(Collected data entries)
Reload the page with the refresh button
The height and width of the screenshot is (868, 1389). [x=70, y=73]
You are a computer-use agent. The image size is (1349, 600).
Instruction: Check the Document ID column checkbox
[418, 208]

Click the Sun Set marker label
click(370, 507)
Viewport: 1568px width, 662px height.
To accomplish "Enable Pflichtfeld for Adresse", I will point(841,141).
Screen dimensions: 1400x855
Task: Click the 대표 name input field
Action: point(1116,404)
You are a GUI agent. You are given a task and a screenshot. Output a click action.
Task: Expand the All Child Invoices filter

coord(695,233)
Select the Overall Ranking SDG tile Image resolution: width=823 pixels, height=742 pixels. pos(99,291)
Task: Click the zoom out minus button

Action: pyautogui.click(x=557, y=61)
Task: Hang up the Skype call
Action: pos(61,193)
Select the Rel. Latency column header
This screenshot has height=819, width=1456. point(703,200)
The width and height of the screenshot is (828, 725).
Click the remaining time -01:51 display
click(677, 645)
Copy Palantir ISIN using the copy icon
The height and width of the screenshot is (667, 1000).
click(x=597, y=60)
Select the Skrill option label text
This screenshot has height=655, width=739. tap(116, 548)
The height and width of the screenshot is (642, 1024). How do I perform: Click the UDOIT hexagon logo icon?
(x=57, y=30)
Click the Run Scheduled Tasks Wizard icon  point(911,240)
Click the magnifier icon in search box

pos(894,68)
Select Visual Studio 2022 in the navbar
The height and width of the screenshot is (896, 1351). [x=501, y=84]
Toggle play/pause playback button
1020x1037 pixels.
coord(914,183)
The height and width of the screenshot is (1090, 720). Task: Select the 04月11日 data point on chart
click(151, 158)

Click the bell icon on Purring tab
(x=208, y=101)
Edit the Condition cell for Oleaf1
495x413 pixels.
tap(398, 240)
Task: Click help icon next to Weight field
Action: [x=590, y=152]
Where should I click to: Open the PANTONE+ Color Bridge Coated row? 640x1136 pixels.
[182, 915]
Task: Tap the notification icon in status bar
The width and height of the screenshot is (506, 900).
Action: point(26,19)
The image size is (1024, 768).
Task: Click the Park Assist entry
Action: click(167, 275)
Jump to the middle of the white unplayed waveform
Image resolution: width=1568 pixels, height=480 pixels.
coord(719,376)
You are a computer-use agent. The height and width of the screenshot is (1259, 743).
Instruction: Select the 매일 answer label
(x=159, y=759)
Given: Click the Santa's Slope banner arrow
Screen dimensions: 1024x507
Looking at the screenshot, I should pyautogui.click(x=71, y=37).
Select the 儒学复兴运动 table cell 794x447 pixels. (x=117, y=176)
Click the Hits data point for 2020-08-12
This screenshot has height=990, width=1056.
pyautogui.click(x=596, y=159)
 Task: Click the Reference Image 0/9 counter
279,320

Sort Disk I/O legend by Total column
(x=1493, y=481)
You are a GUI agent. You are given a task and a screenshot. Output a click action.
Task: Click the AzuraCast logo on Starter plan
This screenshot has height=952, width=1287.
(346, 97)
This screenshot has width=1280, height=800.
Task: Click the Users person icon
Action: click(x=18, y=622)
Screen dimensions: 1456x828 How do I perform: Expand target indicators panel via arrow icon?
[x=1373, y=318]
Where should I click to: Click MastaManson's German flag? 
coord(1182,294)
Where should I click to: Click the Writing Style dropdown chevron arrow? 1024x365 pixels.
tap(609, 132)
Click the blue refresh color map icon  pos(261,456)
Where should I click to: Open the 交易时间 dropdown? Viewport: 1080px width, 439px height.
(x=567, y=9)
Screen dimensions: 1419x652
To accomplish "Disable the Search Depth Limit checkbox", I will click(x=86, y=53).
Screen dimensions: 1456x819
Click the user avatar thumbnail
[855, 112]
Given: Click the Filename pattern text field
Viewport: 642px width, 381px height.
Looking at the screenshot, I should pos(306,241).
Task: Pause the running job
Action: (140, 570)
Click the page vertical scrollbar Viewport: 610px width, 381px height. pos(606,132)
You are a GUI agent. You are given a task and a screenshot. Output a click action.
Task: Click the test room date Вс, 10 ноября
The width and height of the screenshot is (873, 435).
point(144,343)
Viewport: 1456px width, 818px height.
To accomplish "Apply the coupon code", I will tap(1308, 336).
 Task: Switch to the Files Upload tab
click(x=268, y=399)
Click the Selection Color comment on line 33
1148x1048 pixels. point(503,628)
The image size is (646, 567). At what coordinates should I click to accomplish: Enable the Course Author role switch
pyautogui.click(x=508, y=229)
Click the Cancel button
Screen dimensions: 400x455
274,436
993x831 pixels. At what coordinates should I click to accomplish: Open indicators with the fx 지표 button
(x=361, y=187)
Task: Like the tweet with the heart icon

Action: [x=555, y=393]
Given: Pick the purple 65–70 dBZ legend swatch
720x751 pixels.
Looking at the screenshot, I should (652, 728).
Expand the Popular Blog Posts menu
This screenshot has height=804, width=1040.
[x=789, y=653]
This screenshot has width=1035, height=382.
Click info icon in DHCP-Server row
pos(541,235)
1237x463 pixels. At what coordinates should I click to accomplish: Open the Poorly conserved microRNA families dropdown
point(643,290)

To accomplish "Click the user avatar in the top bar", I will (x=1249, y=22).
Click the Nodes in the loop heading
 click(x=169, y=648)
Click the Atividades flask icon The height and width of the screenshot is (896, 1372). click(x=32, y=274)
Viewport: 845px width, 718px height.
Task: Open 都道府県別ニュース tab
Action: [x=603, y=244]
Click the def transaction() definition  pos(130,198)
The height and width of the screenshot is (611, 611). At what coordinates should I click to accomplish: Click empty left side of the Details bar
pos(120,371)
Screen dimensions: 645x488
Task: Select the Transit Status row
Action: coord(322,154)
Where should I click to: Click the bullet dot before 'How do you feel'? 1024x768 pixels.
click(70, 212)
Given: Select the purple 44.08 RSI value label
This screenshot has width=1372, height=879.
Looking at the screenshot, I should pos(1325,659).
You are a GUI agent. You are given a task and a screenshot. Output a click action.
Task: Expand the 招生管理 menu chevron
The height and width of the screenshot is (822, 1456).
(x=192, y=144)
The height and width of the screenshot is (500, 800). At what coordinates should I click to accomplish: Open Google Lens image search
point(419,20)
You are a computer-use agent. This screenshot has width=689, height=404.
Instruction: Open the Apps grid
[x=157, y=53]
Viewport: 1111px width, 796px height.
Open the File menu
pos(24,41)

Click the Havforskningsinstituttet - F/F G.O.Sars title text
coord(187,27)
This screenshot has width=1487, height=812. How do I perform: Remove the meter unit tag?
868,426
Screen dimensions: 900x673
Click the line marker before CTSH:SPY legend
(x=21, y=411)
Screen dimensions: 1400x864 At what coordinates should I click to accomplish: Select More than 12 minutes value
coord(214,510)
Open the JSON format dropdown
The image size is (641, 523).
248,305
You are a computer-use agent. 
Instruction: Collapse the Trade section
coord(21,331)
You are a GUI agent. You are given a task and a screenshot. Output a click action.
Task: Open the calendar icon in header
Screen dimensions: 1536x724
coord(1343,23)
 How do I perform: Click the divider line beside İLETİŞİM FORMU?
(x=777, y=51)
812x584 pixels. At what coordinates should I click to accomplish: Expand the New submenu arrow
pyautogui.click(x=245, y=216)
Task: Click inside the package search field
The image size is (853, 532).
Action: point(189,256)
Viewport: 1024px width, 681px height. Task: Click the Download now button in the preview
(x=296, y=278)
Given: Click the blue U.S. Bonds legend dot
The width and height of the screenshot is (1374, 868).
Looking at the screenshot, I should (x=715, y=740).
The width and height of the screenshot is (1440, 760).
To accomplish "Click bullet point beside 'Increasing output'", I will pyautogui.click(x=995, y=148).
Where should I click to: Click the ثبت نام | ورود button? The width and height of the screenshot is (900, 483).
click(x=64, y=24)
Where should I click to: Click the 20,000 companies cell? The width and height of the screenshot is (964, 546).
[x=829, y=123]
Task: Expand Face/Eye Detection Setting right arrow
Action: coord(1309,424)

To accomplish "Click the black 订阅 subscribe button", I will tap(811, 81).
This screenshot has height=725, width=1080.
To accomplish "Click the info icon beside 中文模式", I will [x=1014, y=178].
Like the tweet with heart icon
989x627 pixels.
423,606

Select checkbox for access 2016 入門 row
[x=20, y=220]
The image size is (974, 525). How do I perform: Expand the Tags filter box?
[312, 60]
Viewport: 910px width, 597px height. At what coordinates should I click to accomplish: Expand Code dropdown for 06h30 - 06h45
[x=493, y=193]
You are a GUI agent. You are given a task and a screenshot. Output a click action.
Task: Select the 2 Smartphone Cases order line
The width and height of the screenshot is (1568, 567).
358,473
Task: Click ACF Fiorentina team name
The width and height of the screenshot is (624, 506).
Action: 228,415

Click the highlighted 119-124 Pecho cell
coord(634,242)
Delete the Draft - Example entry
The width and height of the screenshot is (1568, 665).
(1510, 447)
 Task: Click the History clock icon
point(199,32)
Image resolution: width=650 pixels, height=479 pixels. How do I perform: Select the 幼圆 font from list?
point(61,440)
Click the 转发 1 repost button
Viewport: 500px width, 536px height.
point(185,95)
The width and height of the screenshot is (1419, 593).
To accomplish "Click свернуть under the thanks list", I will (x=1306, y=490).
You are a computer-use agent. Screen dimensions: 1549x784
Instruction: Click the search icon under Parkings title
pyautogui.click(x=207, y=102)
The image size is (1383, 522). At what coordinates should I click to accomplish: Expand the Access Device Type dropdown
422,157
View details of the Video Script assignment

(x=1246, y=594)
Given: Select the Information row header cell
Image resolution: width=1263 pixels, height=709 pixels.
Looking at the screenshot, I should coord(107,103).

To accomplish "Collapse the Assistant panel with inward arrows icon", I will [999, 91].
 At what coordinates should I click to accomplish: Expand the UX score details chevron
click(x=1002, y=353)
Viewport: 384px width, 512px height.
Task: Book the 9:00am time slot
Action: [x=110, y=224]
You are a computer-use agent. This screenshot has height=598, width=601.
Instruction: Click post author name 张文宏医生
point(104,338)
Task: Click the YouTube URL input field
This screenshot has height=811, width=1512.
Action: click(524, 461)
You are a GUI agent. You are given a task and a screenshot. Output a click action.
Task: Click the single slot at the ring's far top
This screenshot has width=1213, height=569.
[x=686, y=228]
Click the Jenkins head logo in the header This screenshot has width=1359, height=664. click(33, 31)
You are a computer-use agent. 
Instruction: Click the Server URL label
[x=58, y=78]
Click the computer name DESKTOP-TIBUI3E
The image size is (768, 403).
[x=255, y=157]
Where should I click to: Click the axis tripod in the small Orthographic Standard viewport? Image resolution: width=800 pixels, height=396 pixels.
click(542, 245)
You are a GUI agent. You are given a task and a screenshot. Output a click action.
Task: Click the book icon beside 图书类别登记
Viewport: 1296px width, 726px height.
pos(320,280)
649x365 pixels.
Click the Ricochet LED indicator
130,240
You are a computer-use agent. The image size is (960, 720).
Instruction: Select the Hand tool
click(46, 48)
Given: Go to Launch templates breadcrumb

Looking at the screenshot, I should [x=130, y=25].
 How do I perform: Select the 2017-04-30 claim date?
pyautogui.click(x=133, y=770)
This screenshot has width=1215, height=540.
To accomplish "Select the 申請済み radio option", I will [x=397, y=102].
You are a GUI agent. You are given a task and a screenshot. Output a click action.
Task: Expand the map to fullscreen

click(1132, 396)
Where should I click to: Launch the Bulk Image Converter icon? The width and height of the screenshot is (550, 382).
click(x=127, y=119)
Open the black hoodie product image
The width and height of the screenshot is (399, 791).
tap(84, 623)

*Task requirements*: Restate word for word only the lines above from the line containing "Screen dimensions: 1536x724" to the line containing "Given: Click the blue U.S. Bonds legend dot", both of them included.

*Response to the task*:
Screen dimensions: 1536x724
coord(1343,23)
 How do I perform: Click the divider line beside İLETİŞİM FORMU?
(x=777, y=51)
812x584 pixels. At what coordinates should I click to accomplish: Expand the New submenu arrow
pyautogui.click(x=245, y=216)
Task: Click inside the package search field
The image size is (853, 532).
Action: point(189,256)
Viewport: 1024px width, 681px height. Task: Click the Download now button in the preview
(x=296, y=278)
Given: Click the blue U.S. Bonds legend dot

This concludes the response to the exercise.